A free-spirited emu who became a North Carolina celebrity after running rogue in two counties for months has died after being captured.
“We are incredibly sad about what happened today,” Orange County Animal Services spokesperson Tenille Fox told HuffPost in an email.
OCAS director Bob Marotto said in a county statement about the bird’s death that “everyone is devastated.”
Locals in the state’s Orange and Chatham counties had started spotting the bird, later nicknamed Eno, popping up in various locations in late June. Emus are native to Australia and officials suspected that Eno had escaped from a local farm, though throughout the ordeal, no one ever stepped forward as the owner.
Animal control workers had hoped to be able to lure Eno to a location where they could corral the bird without causing too much stress, Fox told HuffPost in July.

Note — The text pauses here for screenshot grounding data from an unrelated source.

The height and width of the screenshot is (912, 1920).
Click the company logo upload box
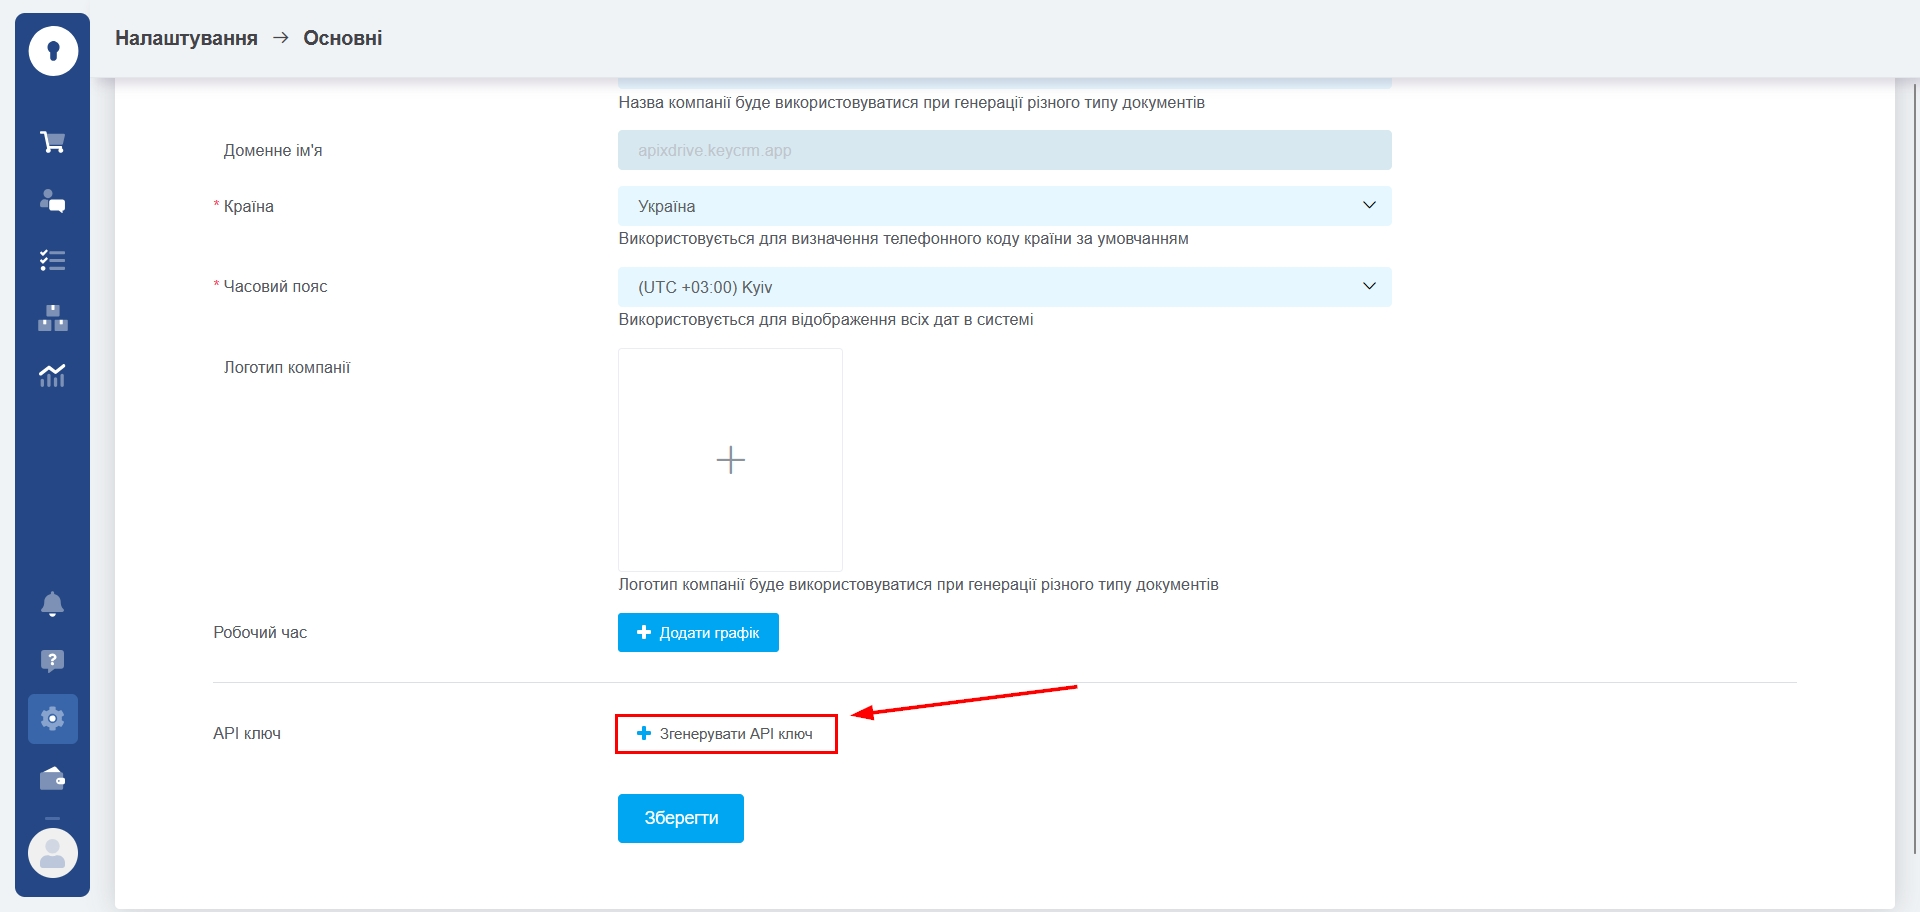point(730,460)
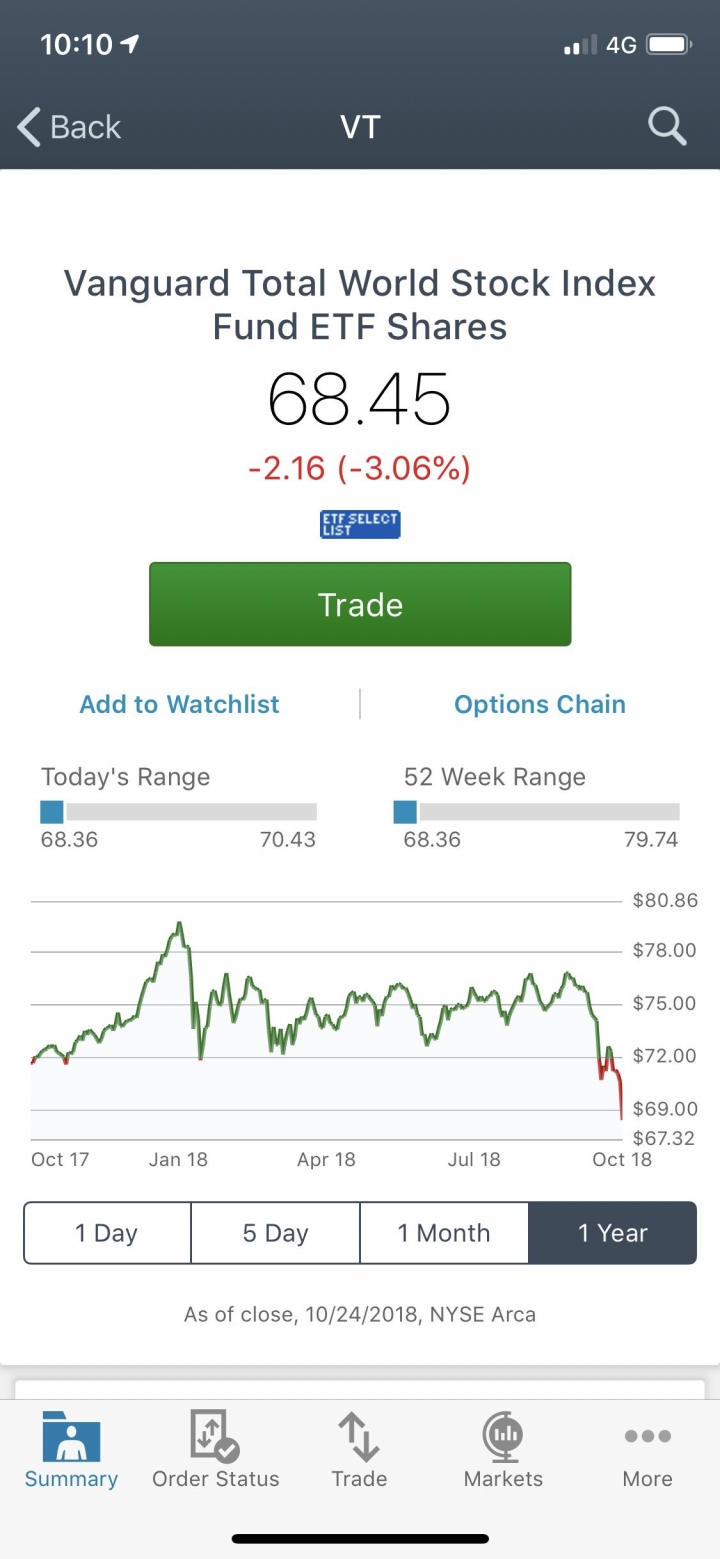This screenshot has width=720, height=1559.
Task: Tap the ETF Select List badge
Action: (x=360, y=524)
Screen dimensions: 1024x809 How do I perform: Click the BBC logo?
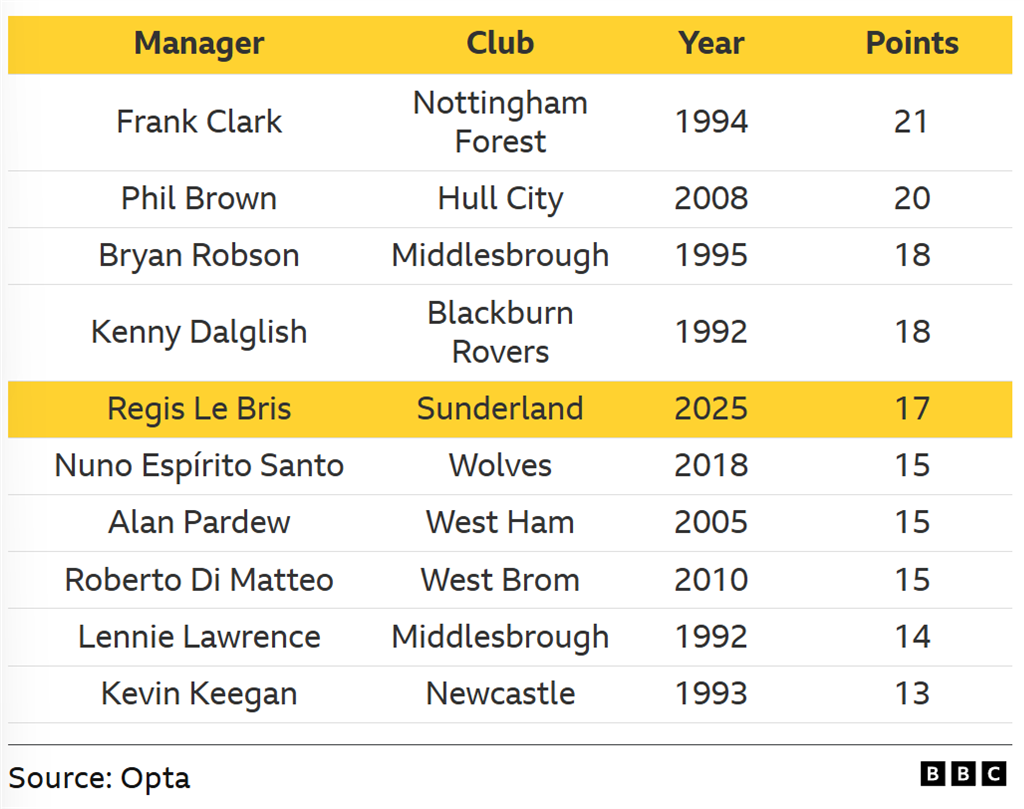pos(962,773)
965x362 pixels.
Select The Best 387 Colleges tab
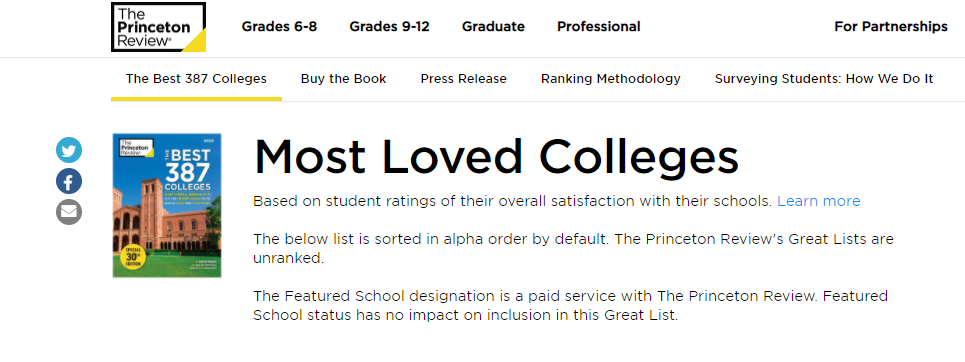[196, 79]
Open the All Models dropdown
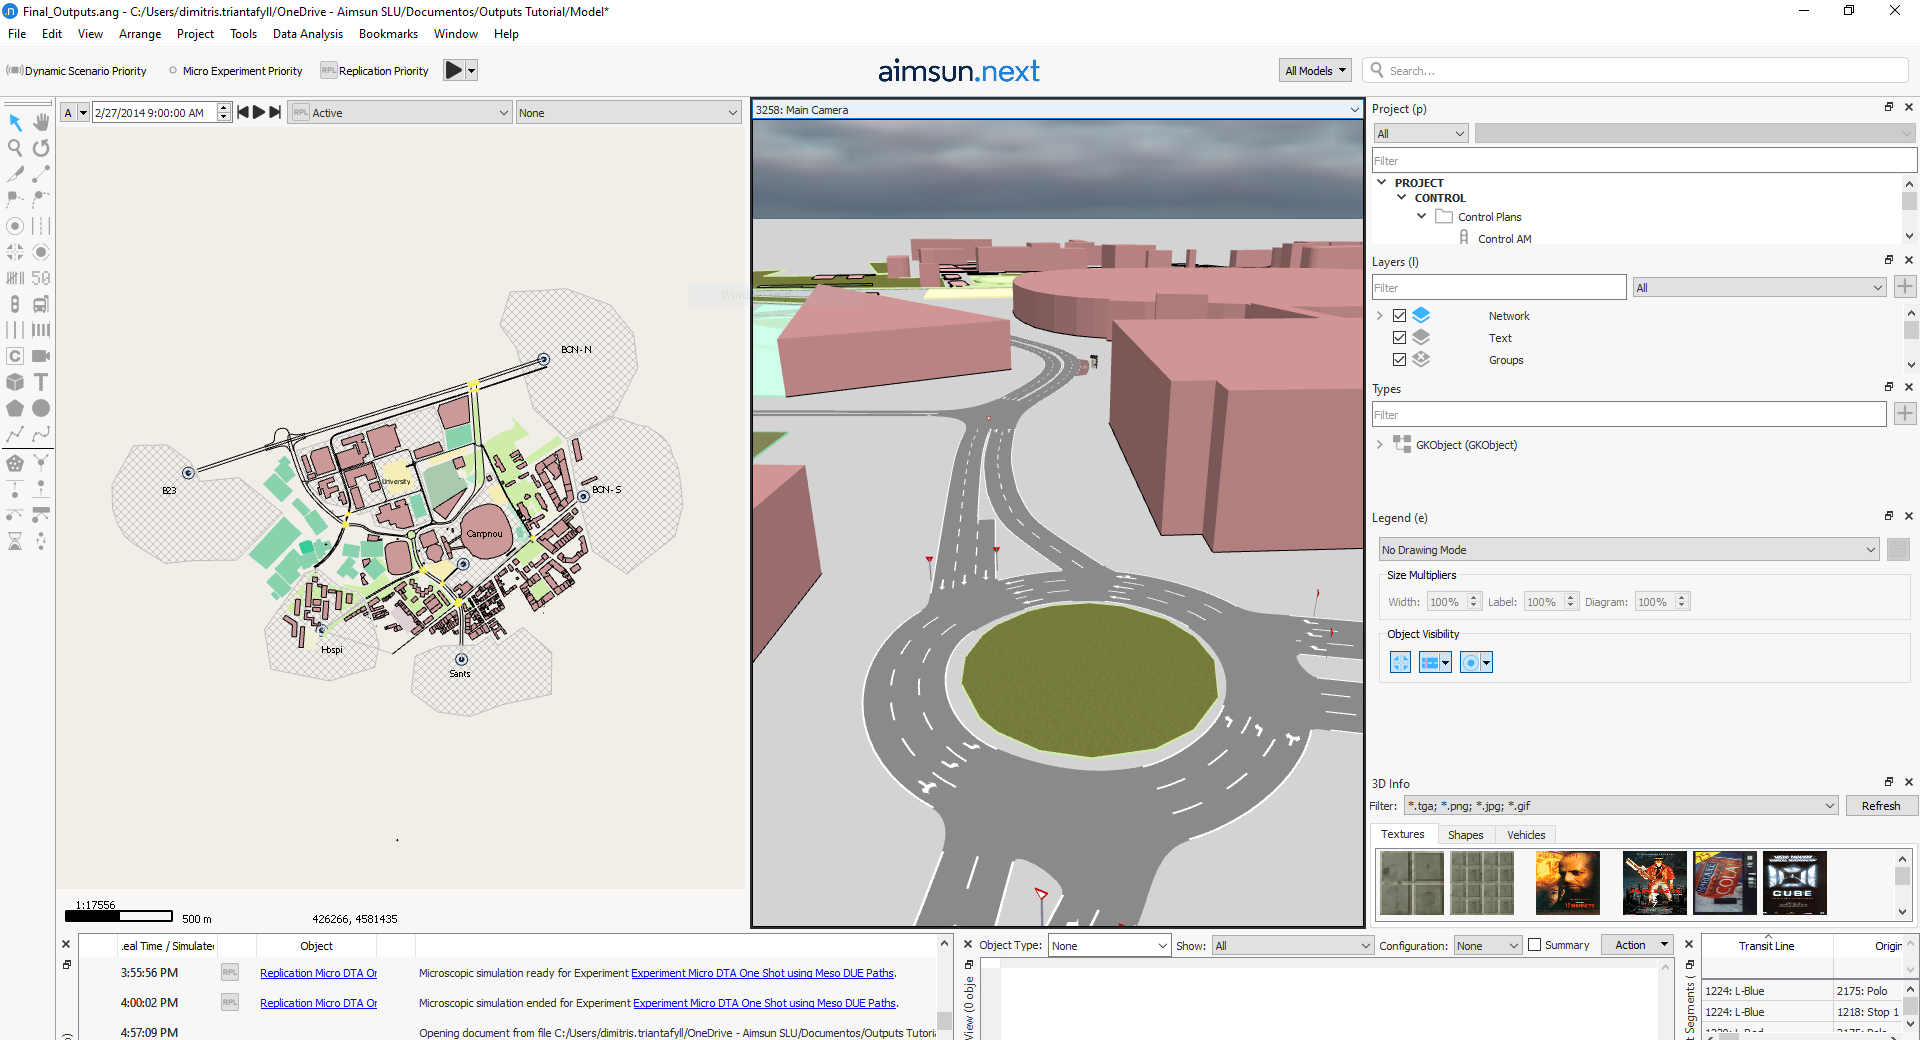Screen dimensions: 1920x1040 pyautogui.click(x=1315, y=71)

That plan seemed to be progressing in August, when the county posted on Facebook that Eno was “settling down in a specific area” where food and water had been left out.
But the plan, which the county noted was developed in collaboration with an avian veterinarian and specialists from the North Carolina Zoo, went awry on Thursday and ended with Eno’s death.
Fox told HuffPost that a team of people arrived at Eno’s location in Chapel Hill at around 10:15 a.m. on Thursday, and once they spotted Eno, fed the bird sedatives via grapes and bananas.
“Once they tried restraint, it was clear that the sedatives had not worked as expected,” she said.
Eno “eventually collapsed during restraint” and attempts at CPR were unsuccessful.
“We do not know if the bird had a heart attack or something similar,” said Fox.
If the capture had been successful, the plan had been for Eno to be relocated to The Blind Spot Animal Sanctuary in Rougemont.
Marotto noted in the county statement that officials had not considered leaving Eno in the wild to be a “viable option” due to hazards like traffic and the impending hunting season in the region.
“Of course we were hoping for a much better ending to this story but we were always concerned that something like this could happen,” Fox said. “So, we expended a massive amount of time and resources trying to avoid any harm that might come to this animal. Unfortunately, we were not successful.”
This story has been updated with comments from Tenille Fox.